BEGIN

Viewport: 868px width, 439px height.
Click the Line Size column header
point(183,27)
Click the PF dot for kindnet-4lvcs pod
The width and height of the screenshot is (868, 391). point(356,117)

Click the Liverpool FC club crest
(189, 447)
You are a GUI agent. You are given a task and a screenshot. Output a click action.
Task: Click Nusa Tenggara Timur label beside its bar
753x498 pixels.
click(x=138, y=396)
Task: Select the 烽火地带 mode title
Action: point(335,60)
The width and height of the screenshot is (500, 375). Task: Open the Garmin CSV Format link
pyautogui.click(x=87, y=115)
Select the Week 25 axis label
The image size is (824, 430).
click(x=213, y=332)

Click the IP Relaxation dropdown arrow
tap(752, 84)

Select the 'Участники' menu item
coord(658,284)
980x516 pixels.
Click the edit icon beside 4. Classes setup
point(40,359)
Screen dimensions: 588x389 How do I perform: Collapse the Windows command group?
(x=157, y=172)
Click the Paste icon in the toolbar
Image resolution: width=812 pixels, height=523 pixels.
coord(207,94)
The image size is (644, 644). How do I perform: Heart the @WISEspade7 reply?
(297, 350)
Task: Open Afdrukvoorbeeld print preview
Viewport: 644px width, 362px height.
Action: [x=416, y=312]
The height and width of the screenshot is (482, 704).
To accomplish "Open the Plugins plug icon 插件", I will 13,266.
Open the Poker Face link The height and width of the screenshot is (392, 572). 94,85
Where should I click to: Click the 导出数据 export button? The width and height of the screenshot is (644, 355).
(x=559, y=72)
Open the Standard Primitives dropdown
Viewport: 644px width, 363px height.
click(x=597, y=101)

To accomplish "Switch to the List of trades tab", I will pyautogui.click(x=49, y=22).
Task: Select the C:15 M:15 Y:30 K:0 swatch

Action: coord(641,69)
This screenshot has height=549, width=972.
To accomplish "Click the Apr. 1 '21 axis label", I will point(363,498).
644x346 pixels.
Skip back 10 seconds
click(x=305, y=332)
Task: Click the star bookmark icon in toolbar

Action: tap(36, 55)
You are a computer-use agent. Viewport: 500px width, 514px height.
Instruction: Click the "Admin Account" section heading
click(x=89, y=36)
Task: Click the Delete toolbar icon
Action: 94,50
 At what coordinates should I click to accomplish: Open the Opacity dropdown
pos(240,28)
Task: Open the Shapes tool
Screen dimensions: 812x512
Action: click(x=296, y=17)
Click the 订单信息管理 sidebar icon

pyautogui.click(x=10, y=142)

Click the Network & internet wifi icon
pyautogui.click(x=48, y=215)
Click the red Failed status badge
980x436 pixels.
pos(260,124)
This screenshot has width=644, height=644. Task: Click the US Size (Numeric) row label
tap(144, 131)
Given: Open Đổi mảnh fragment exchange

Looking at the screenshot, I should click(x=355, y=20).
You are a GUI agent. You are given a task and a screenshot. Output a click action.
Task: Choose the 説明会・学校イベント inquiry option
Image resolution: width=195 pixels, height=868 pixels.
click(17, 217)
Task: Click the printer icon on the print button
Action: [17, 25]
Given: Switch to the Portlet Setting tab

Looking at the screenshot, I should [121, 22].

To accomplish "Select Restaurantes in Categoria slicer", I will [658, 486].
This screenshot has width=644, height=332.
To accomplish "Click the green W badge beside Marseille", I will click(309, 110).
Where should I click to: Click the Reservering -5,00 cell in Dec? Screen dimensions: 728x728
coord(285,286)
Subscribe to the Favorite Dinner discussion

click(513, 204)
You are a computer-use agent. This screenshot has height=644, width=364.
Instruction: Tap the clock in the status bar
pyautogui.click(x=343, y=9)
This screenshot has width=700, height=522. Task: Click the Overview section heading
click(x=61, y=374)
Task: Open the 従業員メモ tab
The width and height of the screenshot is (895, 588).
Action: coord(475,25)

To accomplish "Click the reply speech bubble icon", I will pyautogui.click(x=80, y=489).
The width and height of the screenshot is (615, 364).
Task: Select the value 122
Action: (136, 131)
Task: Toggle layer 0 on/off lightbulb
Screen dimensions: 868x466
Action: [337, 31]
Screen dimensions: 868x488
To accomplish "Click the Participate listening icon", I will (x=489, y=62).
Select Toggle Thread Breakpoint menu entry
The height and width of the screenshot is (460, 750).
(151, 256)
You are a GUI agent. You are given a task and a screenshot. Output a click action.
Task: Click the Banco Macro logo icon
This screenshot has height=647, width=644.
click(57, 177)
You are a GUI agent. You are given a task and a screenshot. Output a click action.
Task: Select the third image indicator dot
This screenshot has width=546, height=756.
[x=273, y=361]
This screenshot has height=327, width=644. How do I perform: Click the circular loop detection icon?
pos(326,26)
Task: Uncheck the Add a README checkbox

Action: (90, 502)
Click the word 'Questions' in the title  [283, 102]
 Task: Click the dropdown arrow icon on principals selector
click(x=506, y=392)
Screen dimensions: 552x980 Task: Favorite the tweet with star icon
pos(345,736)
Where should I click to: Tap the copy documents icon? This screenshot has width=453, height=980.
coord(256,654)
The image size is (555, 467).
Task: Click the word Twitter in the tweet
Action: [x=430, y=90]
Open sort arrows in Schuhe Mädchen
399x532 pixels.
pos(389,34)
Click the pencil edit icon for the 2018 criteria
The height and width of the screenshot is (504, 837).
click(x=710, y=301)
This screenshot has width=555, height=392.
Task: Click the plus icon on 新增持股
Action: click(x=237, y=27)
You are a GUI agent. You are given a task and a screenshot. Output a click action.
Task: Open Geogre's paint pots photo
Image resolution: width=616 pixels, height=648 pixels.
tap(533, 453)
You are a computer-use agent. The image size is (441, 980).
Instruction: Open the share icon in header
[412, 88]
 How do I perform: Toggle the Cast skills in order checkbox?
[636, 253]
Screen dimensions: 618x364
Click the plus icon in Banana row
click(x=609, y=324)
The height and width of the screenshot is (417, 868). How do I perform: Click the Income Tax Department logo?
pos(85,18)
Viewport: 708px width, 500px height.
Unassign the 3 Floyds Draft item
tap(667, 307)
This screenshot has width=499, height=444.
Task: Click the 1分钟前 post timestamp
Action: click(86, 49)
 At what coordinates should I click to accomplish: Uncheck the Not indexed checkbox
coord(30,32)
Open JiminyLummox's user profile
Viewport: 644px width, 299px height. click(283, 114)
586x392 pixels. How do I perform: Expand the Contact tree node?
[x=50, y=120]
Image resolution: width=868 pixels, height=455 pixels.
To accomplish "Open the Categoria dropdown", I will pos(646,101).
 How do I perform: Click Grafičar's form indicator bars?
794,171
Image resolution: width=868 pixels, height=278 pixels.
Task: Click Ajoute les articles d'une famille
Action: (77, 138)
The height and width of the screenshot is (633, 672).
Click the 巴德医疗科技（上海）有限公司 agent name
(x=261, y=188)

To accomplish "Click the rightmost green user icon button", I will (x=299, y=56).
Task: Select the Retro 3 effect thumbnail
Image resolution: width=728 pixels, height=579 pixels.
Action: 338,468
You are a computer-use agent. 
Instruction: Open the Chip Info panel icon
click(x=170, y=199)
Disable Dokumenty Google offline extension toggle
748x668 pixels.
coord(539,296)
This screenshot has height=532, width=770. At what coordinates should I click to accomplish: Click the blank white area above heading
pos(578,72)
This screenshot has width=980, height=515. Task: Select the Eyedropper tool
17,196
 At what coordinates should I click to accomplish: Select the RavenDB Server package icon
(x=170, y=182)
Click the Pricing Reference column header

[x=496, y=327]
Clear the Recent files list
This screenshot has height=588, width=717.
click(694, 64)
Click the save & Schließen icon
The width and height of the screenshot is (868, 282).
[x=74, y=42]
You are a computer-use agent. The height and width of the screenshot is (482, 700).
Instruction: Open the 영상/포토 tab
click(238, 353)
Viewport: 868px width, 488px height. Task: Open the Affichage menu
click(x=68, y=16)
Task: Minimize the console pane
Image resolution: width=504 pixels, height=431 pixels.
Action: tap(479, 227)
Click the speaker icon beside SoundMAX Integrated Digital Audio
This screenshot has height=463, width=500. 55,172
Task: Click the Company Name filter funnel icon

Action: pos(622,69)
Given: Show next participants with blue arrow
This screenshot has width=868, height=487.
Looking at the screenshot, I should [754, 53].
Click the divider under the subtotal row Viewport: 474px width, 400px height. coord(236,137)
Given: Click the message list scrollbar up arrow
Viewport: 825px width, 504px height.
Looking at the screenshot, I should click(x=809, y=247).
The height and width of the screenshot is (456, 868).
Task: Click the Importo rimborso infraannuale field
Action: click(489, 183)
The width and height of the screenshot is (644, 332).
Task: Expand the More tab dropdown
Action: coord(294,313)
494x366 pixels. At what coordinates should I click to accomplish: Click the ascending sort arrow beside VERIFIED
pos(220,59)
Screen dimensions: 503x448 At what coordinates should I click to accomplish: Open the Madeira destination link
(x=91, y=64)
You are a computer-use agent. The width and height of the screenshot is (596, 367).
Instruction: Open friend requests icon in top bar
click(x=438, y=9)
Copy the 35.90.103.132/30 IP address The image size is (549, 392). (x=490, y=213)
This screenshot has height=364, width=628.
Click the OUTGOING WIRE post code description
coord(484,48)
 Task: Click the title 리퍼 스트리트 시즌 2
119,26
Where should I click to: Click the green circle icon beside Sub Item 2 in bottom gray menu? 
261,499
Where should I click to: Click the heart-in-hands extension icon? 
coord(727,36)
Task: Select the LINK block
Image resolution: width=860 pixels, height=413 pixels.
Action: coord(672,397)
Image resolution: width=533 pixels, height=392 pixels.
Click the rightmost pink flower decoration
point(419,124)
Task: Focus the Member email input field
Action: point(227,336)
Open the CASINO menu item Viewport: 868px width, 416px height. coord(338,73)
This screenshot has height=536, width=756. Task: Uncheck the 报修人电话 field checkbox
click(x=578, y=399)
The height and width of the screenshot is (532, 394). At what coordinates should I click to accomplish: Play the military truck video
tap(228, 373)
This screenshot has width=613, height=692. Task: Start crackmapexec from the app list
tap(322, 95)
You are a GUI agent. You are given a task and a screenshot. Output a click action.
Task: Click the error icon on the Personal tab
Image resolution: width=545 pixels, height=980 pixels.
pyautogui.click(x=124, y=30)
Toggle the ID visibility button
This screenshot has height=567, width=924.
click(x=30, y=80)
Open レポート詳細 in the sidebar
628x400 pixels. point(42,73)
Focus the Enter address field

END

Each line from the top of the records through the one with "Task: Click Nusa" should be returned exactly. Leave out everything else.

### SOLUTION TO THIS TASK
Viewport: 868px width, 439px height.
Click the Line Size column header
point(183,27)
Click the PF dot for kindnet-4lvcs pod
The width and height of the screenshot is (868, 391). point(356,117)

Click the Liverpool FC club crest
(189, 447)
You are a GUI agent. You are given a task and a screenshot. Output a click action.
Task: Click Nusa Tenggara Timur label beside its bar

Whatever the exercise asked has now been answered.